1014 English I (ENG1)(03220100) 1 Credit
In this course, students will engage in activities that build on their prior knowledge and skills in order to strengthen their reading, writing, and oral language skills. Students are expected to analyze the influence of mythic, classical and traditional literature on 20th and 21st century literature. Students read extensively in multiple genres through stories, dramas, novels, and poetry from diverse cultures. Students interpret the possible influences of the historical context on a literary work. Students practice all forms of writing. An
emphasis is placed on organizing logical arguments with clearly expressed related definitions, thesis, and evidence. Students write to persuade, to report and to describe. Reading and writing should happen daily.
Grade: 9
Prerequisite: None
1034 English III (ENG3)(03220300) 1 Credit
This course requires students to engage in activities that build on their prior knowledge and skills in order to strengthen their reading, writing, and oral language skills. Students are expected to relate the
characters and text structures of mythic, traditional, and classical literature to 20th and 21st century American novels, plays, or films. Periods may include the pre-colonial period, colonial and revolutionary period, romanticism and idealism, realism an naturalism. All forms of writing are practiced. An emphasis is placed on business forms of writing such as the report, the business memo, the narrative of a procedure, the summary or abstract, and the resume. Reading and writing should happen on a daily basis.
Grade: 11
Prerequisite: English I
1035 English Language and Composition AP (Level III)

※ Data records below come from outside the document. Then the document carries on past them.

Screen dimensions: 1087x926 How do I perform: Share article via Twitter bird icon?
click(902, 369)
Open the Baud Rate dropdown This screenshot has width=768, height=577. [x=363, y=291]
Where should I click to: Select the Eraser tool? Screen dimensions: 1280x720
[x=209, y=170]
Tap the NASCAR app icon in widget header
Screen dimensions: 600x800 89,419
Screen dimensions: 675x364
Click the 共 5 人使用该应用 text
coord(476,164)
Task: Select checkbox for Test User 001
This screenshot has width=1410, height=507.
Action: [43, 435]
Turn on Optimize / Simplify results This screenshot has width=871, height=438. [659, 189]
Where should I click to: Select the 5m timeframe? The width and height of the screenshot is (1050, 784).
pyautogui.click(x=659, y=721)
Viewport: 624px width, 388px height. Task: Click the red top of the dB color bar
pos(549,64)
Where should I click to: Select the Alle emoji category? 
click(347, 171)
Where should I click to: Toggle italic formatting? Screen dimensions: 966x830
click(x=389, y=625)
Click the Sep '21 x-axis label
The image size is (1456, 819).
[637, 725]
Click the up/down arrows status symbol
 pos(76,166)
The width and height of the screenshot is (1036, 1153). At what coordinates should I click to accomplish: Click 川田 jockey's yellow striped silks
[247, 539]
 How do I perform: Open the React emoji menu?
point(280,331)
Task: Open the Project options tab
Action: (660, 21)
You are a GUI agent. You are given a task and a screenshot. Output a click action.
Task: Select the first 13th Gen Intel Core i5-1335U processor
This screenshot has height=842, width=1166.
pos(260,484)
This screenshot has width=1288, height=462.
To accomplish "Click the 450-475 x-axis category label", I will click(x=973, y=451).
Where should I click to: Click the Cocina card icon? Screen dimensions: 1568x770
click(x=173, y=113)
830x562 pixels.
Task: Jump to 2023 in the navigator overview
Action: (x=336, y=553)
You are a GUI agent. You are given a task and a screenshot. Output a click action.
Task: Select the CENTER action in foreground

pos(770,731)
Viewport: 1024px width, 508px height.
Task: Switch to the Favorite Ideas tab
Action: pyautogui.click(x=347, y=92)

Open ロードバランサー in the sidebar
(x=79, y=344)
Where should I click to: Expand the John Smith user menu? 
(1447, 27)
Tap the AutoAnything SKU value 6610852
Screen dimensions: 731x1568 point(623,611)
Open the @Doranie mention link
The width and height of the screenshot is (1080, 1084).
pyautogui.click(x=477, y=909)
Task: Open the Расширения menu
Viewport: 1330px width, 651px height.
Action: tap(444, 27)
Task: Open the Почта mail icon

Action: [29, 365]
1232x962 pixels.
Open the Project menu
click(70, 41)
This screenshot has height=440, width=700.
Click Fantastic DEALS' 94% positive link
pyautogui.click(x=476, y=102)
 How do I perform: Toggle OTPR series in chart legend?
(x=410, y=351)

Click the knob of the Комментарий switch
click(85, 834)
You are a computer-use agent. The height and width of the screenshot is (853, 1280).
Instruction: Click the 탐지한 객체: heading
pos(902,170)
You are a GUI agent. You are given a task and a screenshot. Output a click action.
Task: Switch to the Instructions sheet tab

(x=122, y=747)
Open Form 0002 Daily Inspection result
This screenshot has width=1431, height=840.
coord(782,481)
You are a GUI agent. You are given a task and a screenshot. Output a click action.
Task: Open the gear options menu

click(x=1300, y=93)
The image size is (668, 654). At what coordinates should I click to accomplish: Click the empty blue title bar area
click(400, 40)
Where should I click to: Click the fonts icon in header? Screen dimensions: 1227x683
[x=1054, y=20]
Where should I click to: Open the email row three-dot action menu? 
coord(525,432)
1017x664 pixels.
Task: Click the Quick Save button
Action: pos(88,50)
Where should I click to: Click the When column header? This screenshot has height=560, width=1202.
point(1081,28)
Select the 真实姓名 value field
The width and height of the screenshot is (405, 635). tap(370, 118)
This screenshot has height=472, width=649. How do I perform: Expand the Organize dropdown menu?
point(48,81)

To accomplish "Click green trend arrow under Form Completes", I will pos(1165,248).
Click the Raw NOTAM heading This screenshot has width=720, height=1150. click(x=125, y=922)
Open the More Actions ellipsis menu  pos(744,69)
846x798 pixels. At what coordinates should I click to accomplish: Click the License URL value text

(APENGLAN)(A3220100) 1 Credit
This course prepares students for the English Language and Composition Advanced Placement examination by engaging students in becoming skilled readers of prose written in a variety of periods, disciplines, and rhetorical contexts and in becoming skilled writers who compose for a variety of purposes. Both their writing and their reading should make students aware of the interactions among a writer’s purposes, audience expectations, and subjects as well as the way generic conventions and the resources of language contribute to effectiveness in writing.
Grade: 11
Prerequisite: English II
Recommended: English II Pre-AP
1047 English Literature and Composition AP (Level IV) (APENGLIT)(A3220200) 1 Credit
This course is designed to prepare students for the English Literature and Composition Advanced Placement examination by engaging students in the careful reading and critical analysis of imaginative literature. Through the close reading of selected texts, students will deepen their understanding of the ways writers use language to provide both meaning and pleasure for their readers. As they read, students will consider a work’s structure, style, and themes as well as such elements as the use of figurative language, imagery, symbolism, and tone. The course will included intensive study of representative works form various genres and periods. Writing assignments will focus on the critical analysis of literature and will include expositor, analytical, and argumentative essays as well as well constructed, creative writing assignments. Emphasis will be placed on helping students develop stylistic maturity.